The transactions were led by Brightwell, the BT Pension Scheme’s fiduciary manager and services provider. The pension scheme was also advised by WTW and law firm A&O Shearman.

Jill Mackenzie, chair of trustees for the BT Pension Scheme, said: “These transactions help to advance the development of the scheme’s long-term investment strategy, providing increased certainty for the scheme, our sponsor, and members.”

Wyn Francis, chief investment officer at Brightwell, said being able to secure two concurrent longevity swaps “demonstrates the value in a fully integrated fiduciary manager”.

He added: “These transactions will be onboarded to Brightwell’s automated, efficient and low-cost operating platform, reinforcing our experience and capability in managing all scheme risks to achieve market-leading outcomes for a scheme in run-on.”

Other recent longevity swap deals include a £340m insurance deal between the Airways Pension Scheme and insurers Zurich and MetLife, which was announced in December.
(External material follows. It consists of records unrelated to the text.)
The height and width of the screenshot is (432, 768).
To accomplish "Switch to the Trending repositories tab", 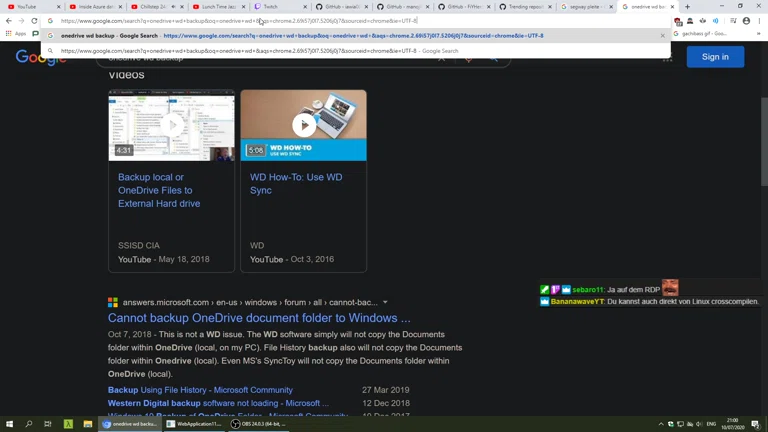I will 524,7.
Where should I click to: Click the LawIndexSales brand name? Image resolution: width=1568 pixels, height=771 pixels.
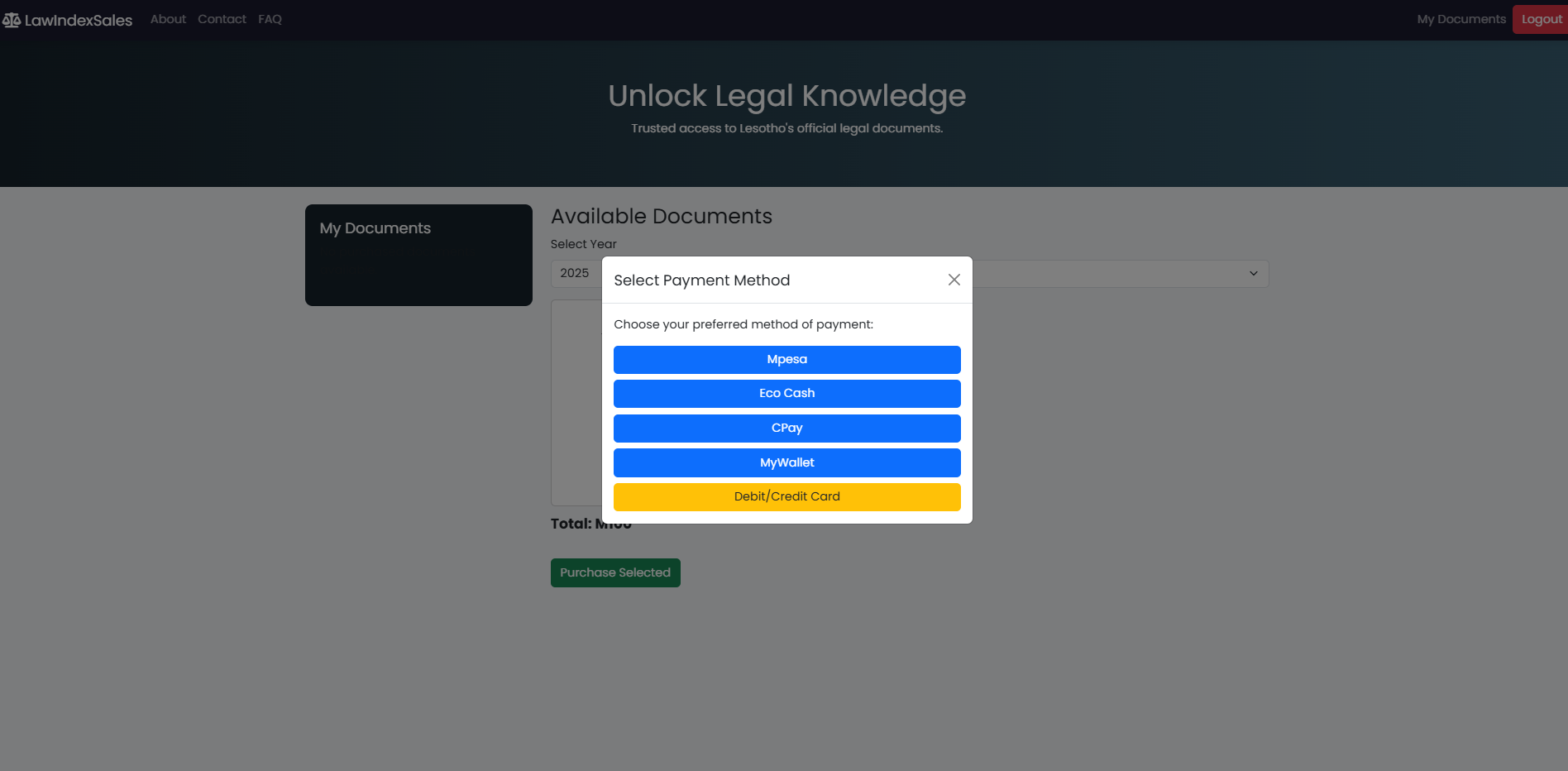[x=79, y=21]
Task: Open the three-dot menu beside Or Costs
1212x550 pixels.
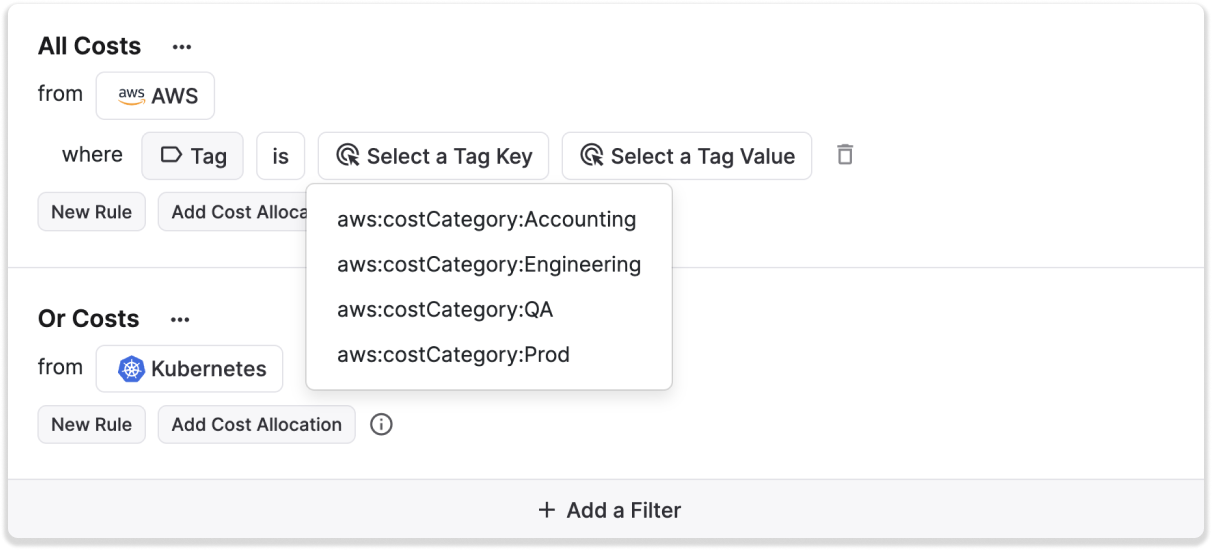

In November, the Merchant Navy Ratings Pension Fund agreed a deal with MetLife to manage longevity risk in relation to around £450m worth of pensioner and dependant liabilities.

Lara Desay, head of risk transfer at Hymans Robertson, told Pensions Expert recently that longevity reinsurance could help some schemes with their run-on strategies.

She explained: “It is possible that we see some larger schemes turn to longevity swaps in order to mitigate the risk of members living longer than expected, as this would typically be the largest unhedged risk in those schemes seeking to run on.”